The project will involve the testing of around 50 assessments involving 27 different assessment types from all faculties and at all undergraduate OU levels (including access). For the selected questions, a number of answers will be generated by ChatGPT4. These will be mixed with a selection of anonymised authentic student answers selected at random from presentations prior to 22B (at which point the use of generative AI became widespread). ALs will be recruited from the relevant modules to mark the scripts.  They will initially allocate a grade to half of the scripts and indicate whether they consider any were generated by AI.  The markers will then carry out an online (VLE-based) training on detecting answers generated by AI. After the training, the markers will allocate a grade to the remaining half of the answers and indicate whether they consider any have been generated by AI. 

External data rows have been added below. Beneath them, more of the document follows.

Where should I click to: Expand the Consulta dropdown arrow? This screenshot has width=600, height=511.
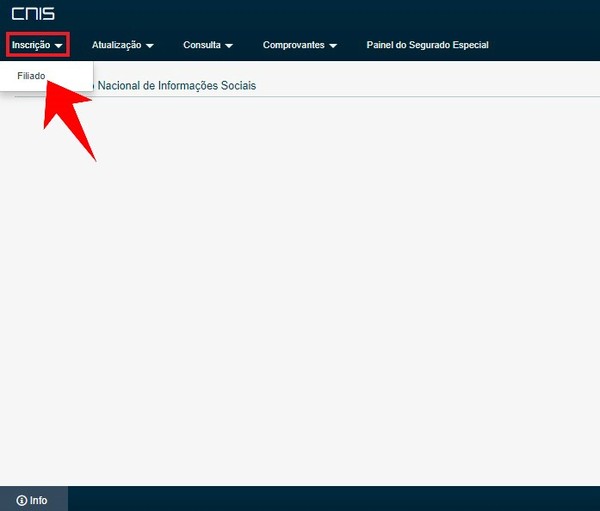229,46
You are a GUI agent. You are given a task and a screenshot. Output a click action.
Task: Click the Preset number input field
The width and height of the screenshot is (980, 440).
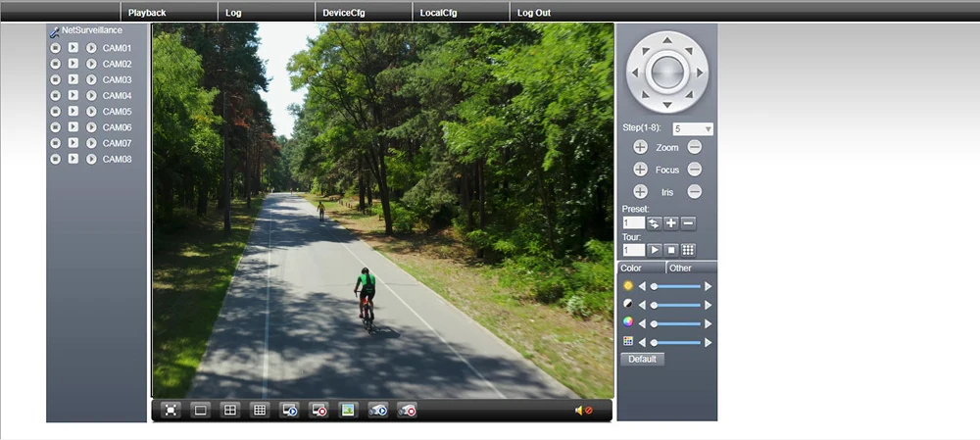(x=633, y=223)
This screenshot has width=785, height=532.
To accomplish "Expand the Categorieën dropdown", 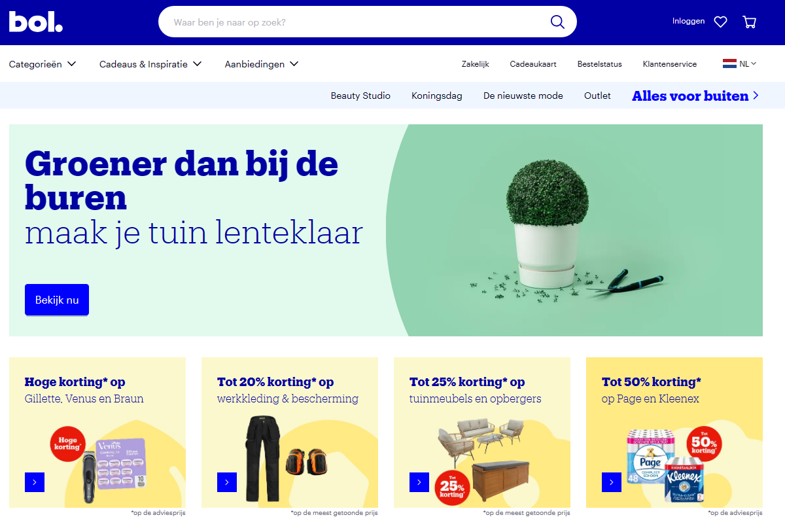I will coord(43,64).

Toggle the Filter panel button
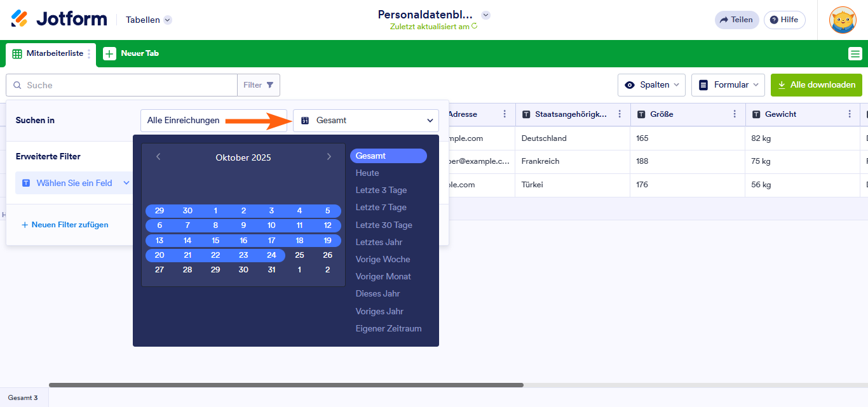coord(259,85)
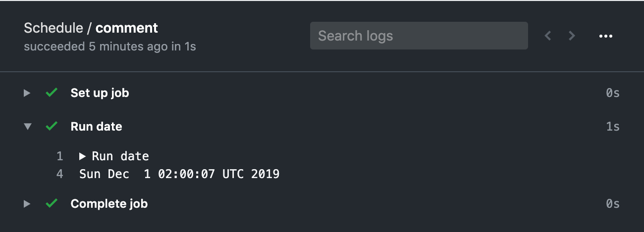Click the bold Run date step title

pos(96,127)
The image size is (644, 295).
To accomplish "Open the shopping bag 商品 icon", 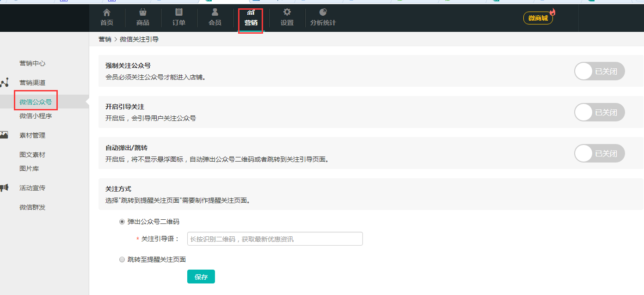I will tap(143, 12).
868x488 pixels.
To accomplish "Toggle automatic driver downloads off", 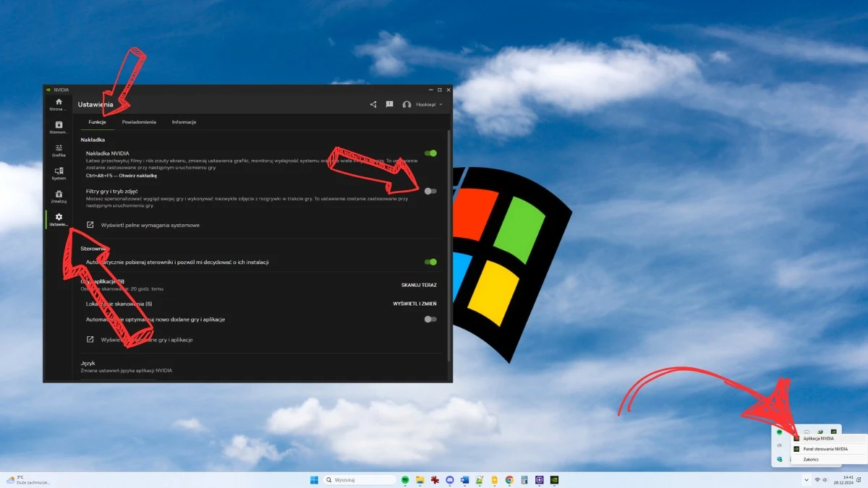I will [432, 262].
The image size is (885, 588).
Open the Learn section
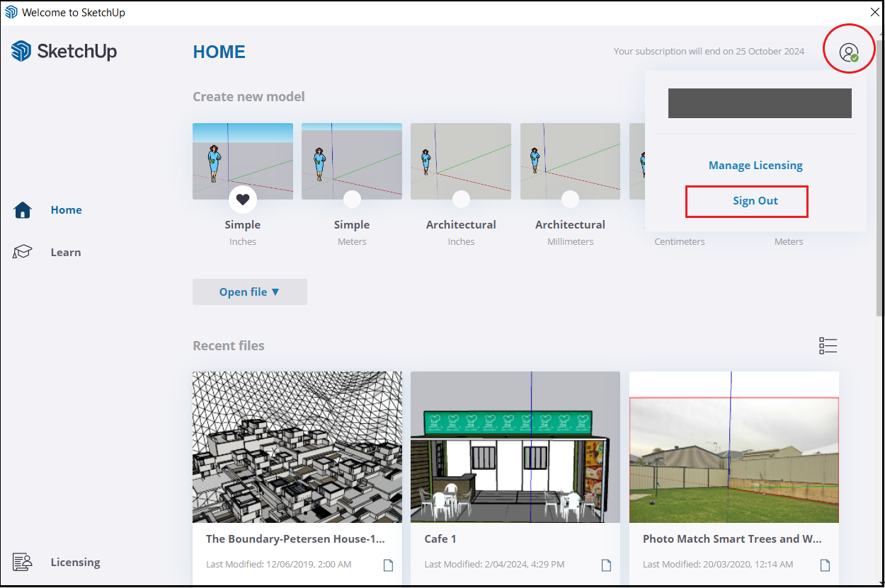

The research has been approved by HREC and the staff research panel.  

Outputs

Analysis of the results from approximately 950 scripts will determine which assessment types are the weakest or strongest in terms of producing answers generated by AI with high / low marks and, to some extent, whether the outcomes differ across different disciplines and levels. It will also enable the project team to determine whether a short piece of training material improves the markers’ ability to identified answers generated by AI.  

The project team hopes to report by summer 2024, and to provide guidance which can be used by module teams across the OU and externally to inform future assessment  design. If the training is effective, we hope to be able to make it available to all OU tutors and possibly to external institutions. 

Impact

This research will enable the development of guidance applicable across all further education and higher education institutions and awarding bodies to promote the use of meaningful and robust, evidence-based assessment. This will impact learners by giving institutions more confidence in continuing to use a variety of different assessment types rather than examination-only assessments, and adapting learning, teaching and assessment in the light of GAI. This will support educators to improve assessment to provide learners with assessment that is fair and inclusive. 

The development of an evidence-based short piece of training to help markers detect GAI answers will assist educators in feeling more confident about the continued use of coursework.  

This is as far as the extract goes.